23-ORD-301
November 6, 2023
In re: Dan Holman/City of Georgetown
Summary: The City of Georgetown (“the City”) did not violate the Open
Records Act (“the Act”) when it denied inspection of notes under
KRS 61.878(1)(i).
Open Records Decision
On October 5, 2023, Dan Holman (“Appellant”) requested various records from
the City regarding the former city attorney’s separation from employment. At issue
in this appeal is the Appellant’s request for “all records that were generated or read
[by] the HR director, and the mayor . . . that reference conditions of employment [the
attorney] failed to meet.” In a timely response, the City provided some records but
withheld others “under KRS 61.878(1)(i) based on their classification as notes serving
as ‘an aid to memory’ that were not adopted as part of a final action.” This appeal
followed.
KRS 61.878(1)(i) exempts from public disclosure “[p]reliminary drafts, notes,
[and] correspondence with private individuals, other than correspondence which is
intended to give notice of final action of a public agency.” Notes may be characterized
as records “created as an aid to memory or as a basis for a fuller statement, as are,
for examples, written or shorthand notes taken at a meeting.” 05-ORD-179. Here, the
City explains the notes in question were created by its Human Resources director
“after her conversations with the counsel for the City, the Mayor and [the] Chief
Administrative Officer” and contain “pertinent information about the timing of
various events, as well as personal health information and other personal private
matters.” The City states the Human Resources director “did not share this document
with the Mayor or anyone else but used it as an aid to memory when she gave the
Mayor her oral report regarding her conversations with the City employee, his breachof the conditions of employment, and her conversation with legal counsel.” Thus, the
records are clearly “notes” within the meaning of KRS 61.878(1)(i).

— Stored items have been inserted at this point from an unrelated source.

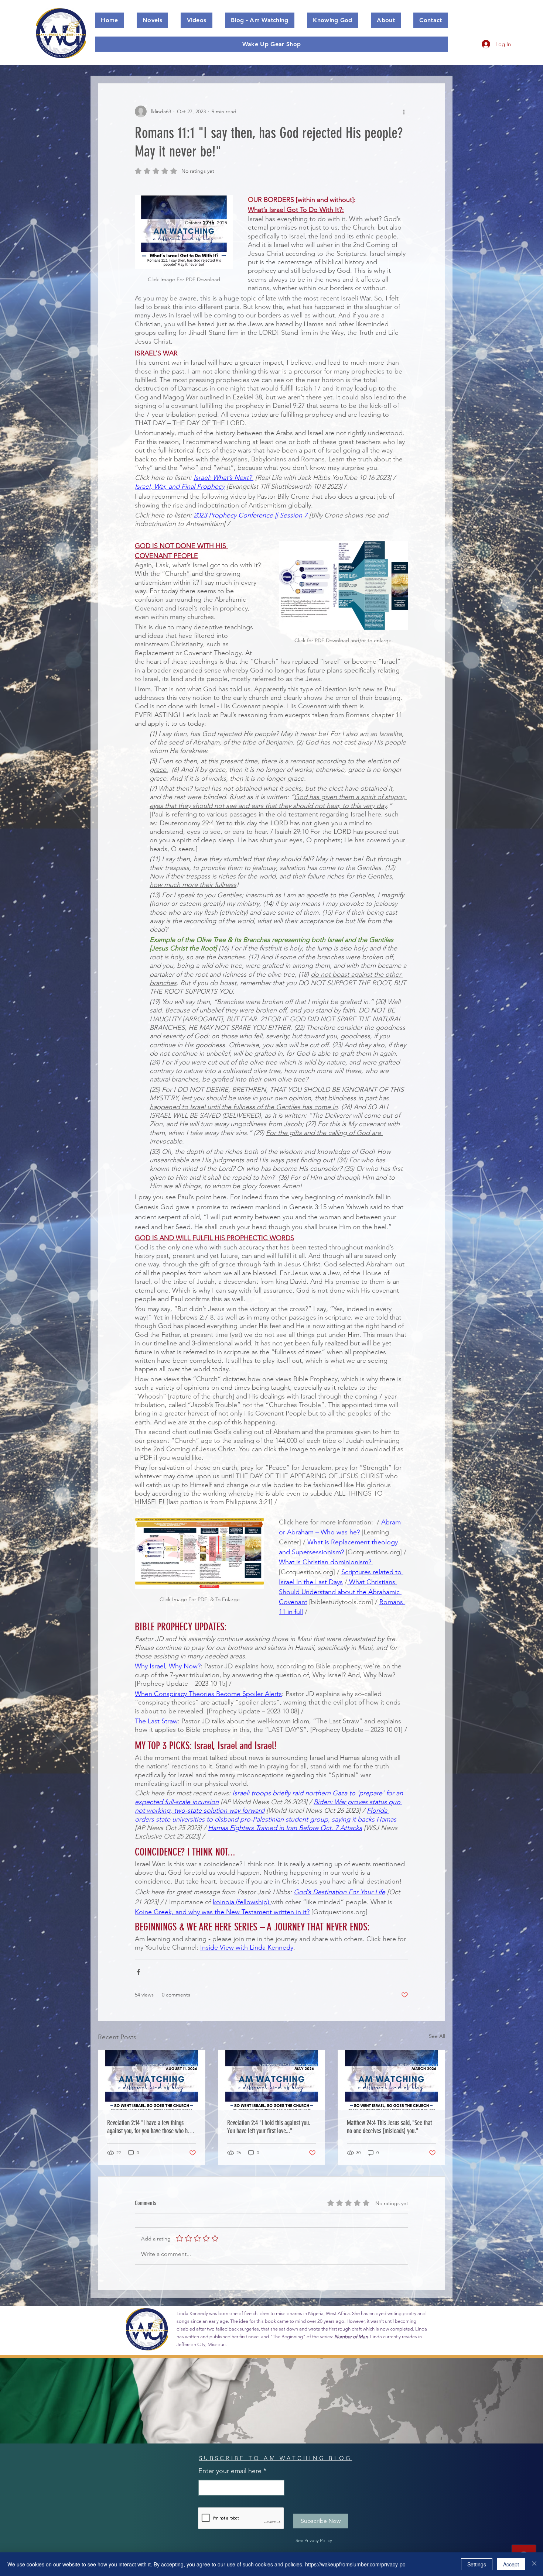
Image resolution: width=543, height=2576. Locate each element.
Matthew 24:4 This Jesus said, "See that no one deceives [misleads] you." (389, 2127)
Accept (511, 2564)
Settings (476, 2564)
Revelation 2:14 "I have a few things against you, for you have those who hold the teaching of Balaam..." (150, 2127)
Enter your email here (230, 2470)
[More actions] (403, 111)
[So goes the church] (151, 2080)
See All (437, 2036)
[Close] (534, 2564)
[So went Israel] (271, 2080)
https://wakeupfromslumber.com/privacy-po (355, 2564)
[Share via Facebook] (138, 1971)
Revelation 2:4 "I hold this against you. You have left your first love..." (268, 2127)
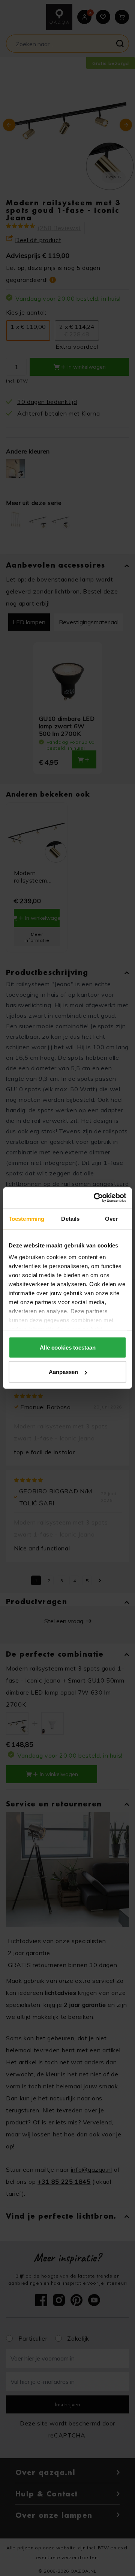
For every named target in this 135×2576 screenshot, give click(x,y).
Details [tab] (70, 1218)
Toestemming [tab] (26, 1218)
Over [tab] (111, 1218)
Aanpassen (63, 1372)
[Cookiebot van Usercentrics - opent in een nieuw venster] (95, 1198)
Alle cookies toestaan (68, 1347)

The Appellant, however, argues the notes must be open to public inspection
because they constitute a “final comprehensive . . . document as [it] relates to the
firing action.” Similarly, in 21-ORD-150, the requester merely asserted “that the
[agency] must have relied on some written record in support of its final action, and
that by default it must have been the [disputed] notes.” But here, as in 21-ORD-150,
the record on appeal indicates the notes were used only to aid the Human Resources
director’s memory while presenting an oral report to the Mayor. The Mayor did not
personally review the notes or rely on them when taking final action. See also 10-
ORD-034 (concluding final agency action was based solely on oral interviews).

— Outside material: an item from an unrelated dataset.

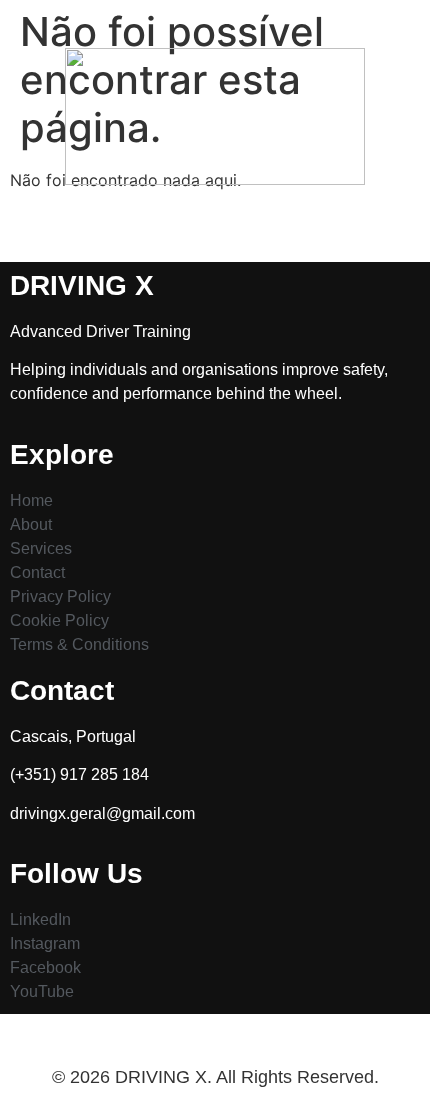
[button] (214, 222)
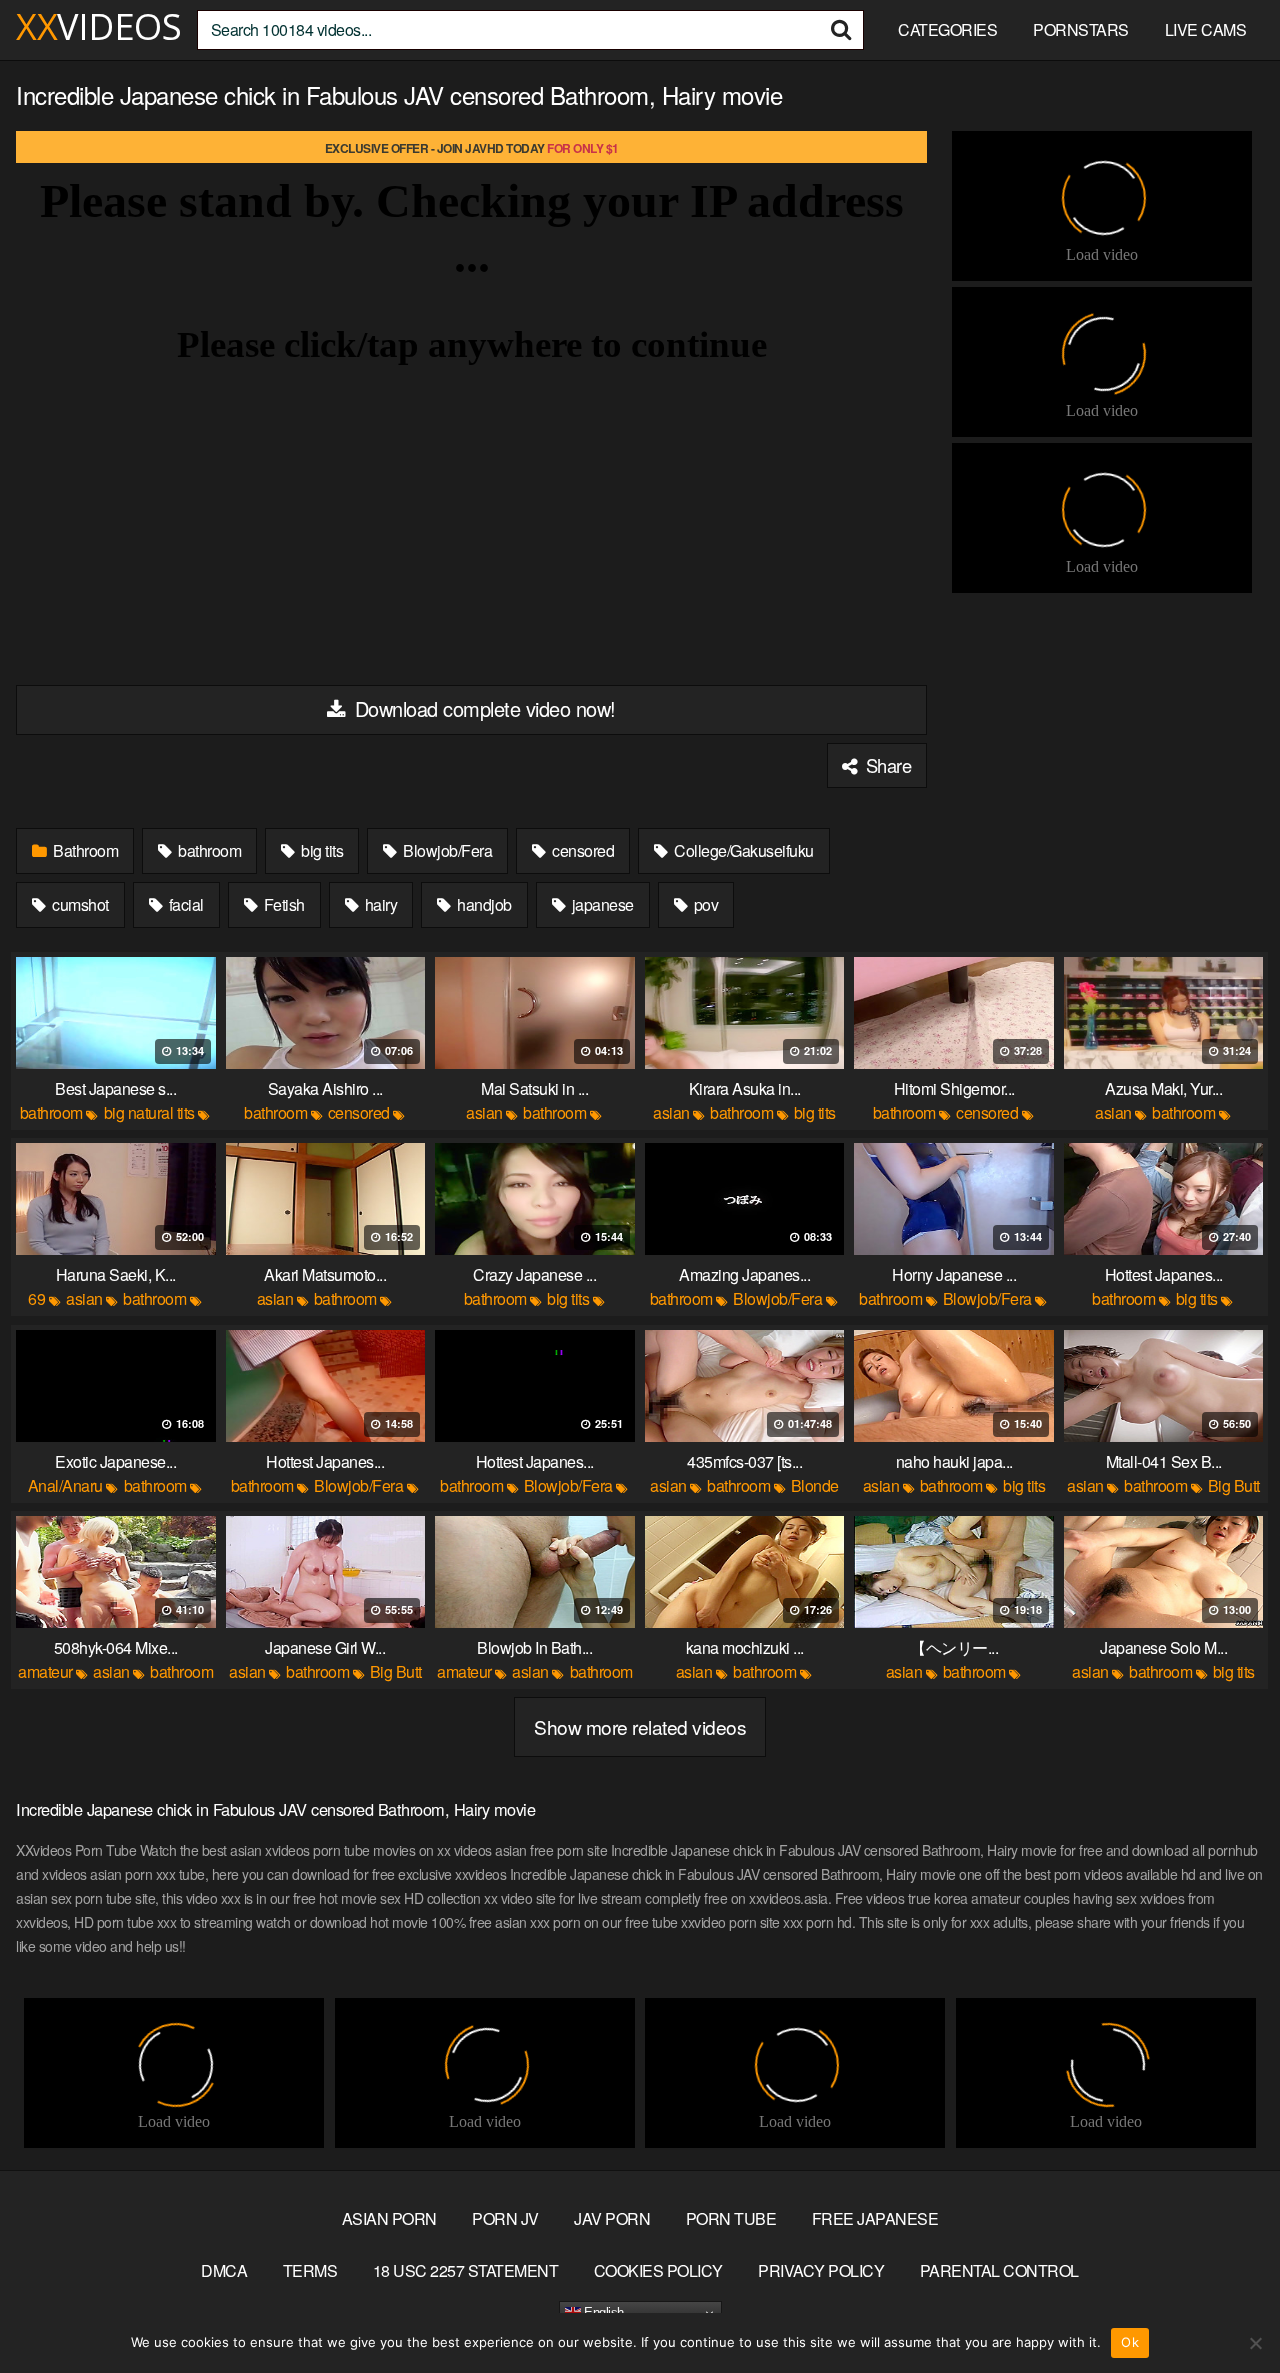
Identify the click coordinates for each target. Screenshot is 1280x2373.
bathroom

Accordingly, the City did not violate the Act when it withheld the notes under
KRS 61.878(1)(i).1
A party aggrieved by this decision may appeal it by initiating an action in the
appropriate circuit court pursuant to KRS 61.880(5) and KRS 61.882 within 30 days
from the date of this decision. Pursuant to KRS 61.880(3), the Attorney General shall
be notified of any action in circuit court, but shall not be named as a party in that
action or in any subsequent proceedings. The Attorney General will accept notice of
the complaint emailed to OAGAppeals@ky.gov.
Daniel Cameron
Attorney General
s/ James M. Herrick
James M. Herrick
Assistant Attorney General
#454
Distributed to:
Mr. Dan Holman
M. Todd Osterloh, Esq.
Hon. Burney Jenkins
1
Because KRS 61.878(1)(i) is dispositive of the issues on appeal, it is unnecessary to address the
City’s alternative arguments relating to KRS 61.878(1)(a) or the attorney-client privilege.